EXERCISE INPUT:
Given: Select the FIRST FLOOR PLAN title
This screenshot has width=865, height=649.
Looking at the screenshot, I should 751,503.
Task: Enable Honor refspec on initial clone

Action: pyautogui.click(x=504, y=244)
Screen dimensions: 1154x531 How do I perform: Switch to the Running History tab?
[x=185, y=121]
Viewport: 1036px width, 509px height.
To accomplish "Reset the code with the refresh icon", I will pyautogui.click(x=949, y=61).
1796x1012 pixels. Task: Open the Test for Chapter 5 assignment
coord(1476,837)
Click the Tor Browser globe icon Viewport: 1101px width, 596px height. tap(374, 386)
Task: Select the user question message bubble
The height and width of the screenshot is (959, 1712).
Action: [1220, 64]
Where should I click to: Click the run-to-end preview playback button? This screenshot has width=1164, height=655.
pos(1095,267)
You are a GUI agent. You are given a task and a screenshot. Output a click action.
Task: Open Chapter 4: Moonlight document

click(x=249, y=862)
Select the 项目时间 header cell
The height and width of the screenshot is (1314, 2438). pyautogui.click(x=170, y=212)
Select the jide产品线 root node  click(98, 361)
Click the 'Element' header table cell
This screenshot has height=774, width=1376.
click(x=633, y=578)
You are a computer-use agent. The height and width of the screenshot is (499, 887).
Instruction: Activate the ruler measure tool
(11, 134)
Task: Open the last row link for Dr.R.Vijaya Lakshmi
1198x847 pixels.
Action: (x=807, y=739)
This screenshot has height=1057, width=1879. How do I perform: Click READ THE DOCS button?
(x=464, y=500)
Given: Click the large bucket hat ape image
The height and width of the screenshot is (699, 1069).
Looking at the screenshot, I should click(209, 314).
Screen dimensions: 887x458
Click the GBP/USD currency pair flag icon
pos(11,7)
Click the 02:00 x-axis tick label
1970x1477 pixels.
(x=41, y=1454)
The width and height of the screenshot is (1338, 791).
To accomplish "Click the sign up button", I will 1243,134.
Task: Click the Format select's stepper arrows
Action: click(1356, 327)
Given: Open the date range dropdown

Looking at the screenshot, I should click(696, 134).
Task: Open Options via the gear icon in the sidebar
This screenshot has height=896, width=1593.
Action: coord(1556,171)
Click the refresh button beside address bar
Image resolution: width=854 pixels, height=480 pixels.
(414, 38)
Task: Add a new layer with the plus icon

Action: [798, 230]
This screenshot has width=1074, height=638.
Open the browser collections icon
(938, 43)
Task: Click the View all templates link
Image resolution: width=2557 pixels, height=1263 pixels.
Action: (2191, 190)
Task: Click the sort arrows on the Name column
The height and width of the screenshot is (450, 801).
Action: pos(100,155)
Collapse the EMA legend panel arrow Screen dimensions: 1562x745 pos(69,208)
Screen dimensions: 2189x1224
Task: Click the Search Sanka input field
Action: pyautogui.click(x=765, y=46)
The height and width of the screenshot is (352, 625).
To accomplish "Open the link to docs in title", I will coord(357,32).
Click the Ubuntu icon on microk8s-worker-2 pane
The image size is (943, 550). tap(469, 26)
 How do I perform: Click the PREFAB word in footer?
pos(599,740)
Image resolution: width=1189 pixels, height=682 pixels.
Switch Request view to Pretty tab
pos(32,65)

TASK INSTRUCTIONS: What are the lines, exactly as written above, from the line with "This screenshot has height=896, width=1593." to the line with "Task: Click the sort", both included? Output only those.

OUTPUT FOR THIS TASK:
This screenshot has height=896, width=1593.
Action: coord(1556,171)
Click the refresh button beside address bar
Image resolution: width=854 pixels, height=480 pixels.
(414, 38)
Task: Add a new layer with the plus icon

Action: [798, 230]
This screenshot has width=1074, height=638.
Open the browser collections icon
(938, 43)
Task: Click the View all templates link
Image resolution: width=2557 pixels, height=1263 pixels.
Action: (2191, 190)
Task: Click the sort arrows on the Name column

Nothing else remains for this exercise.